You let it go until the yeast decide they are done. Once you introduce yeast to the wort, they are in charge and do their thing at whatever pace they decide. I can tell you though that one week is not enough. I've done several of their kits and to start with I followed their directions. Their directions are wrong, designed to get you to purchase more kits soon. Once I started reading here on HomeBrewTalk, I realized how badly wrong the kit instructions were and started leaving my brew in the fermenter longer and I soon realized how much better they turned out.
Then I read further and found that I had been fermenting too warm and started fermenting where it was cooler and found that I often had airlock activity on the 5th day. Now airlock activity doesn't necessarily mean fermentation is still going on but from other signs I could tell that it was. What a difference in beers when you ferment them cooler and longer.

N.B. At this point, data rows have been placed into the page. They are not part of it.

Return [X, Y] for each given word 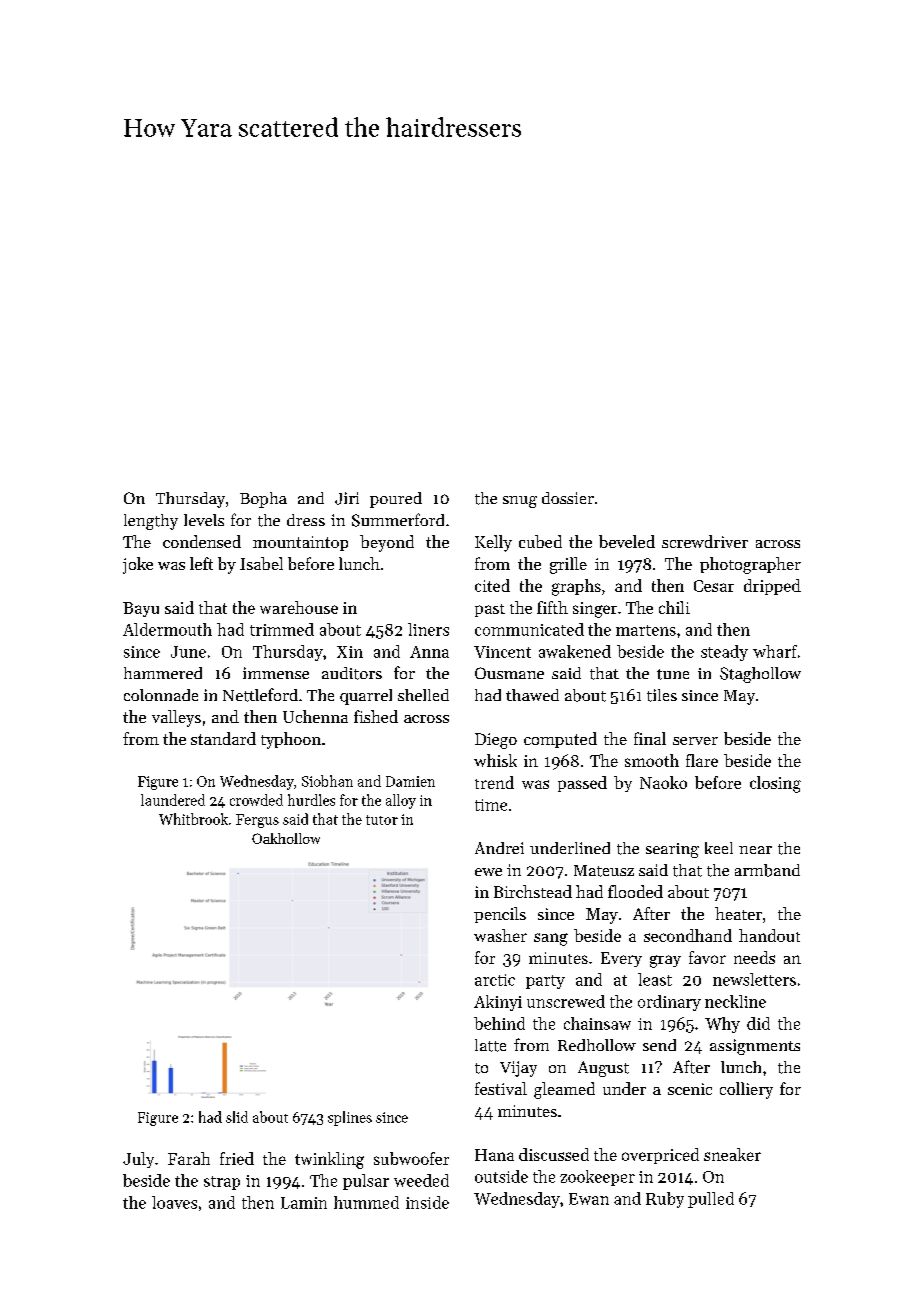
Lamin [304, 1203]
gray [665, 961]
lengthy [151, 522]
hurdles [311, 800]
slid [237, 1117]
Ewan [589, 1199]
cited [492, 585]
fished [376, 716]
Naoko [663, 782]
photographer [750, 565]
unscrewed [566, 1001]
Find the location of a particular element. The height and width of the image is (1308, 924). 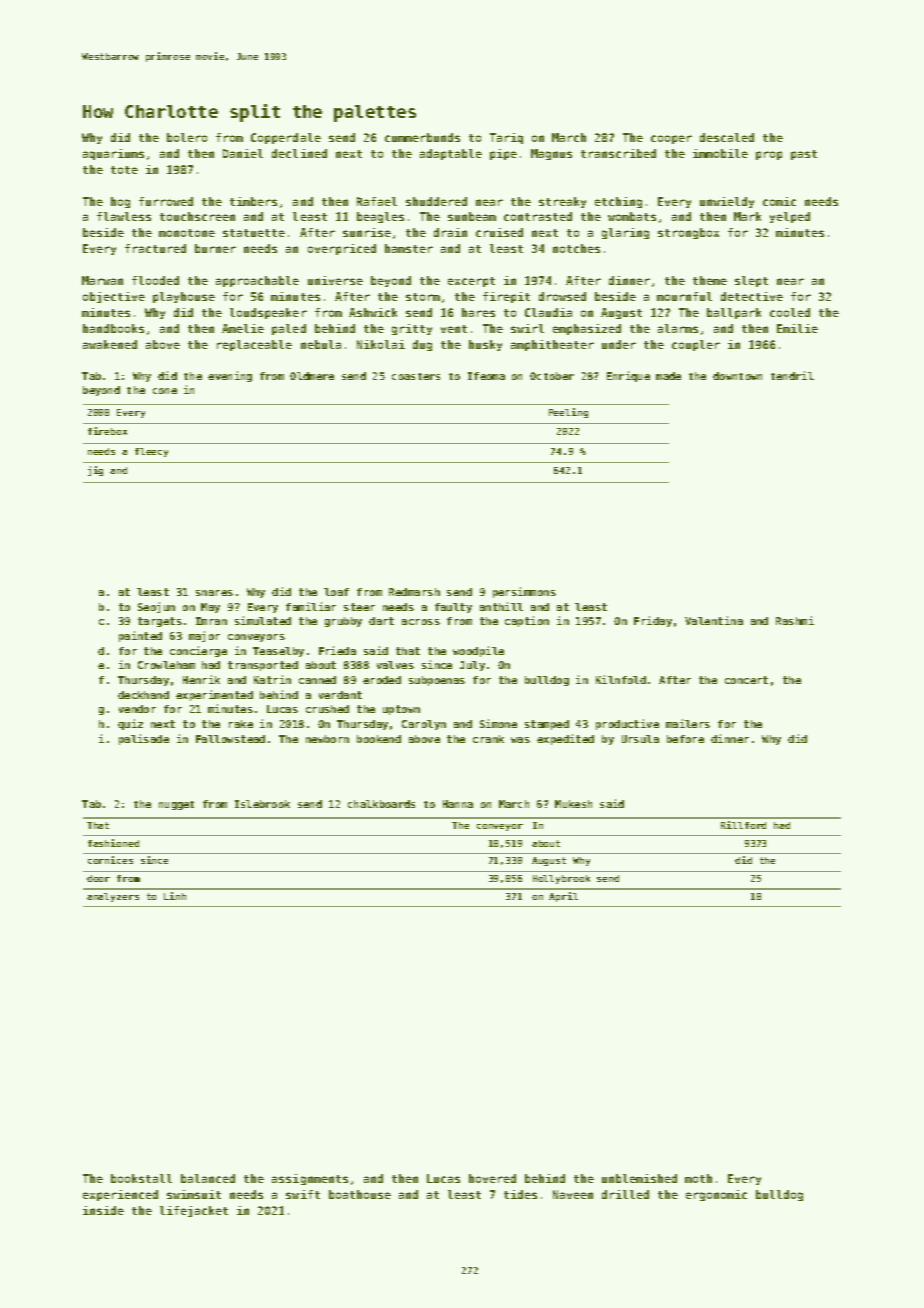

concert is located at coordinates (746, 680).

Yeast only produce CO2 for the first part of the ferment as they are processing a lot of sugars. Once the sugar is gone, the production of CO2 and most of the alcohol is over but the yeast still have work to do as they clean up the mess they made during the fast part of the ferment. You can't see what they are doing, but take my word for it, they are working.
Give your yeast at least 2 weeks before you do anything. If you are in a hurry, take a hydrometer sample at 2 weeks, then again 3 days later. If the reading hasn't changed, you can bottle or you can be patient and let it have another week or even 2 before you bottle.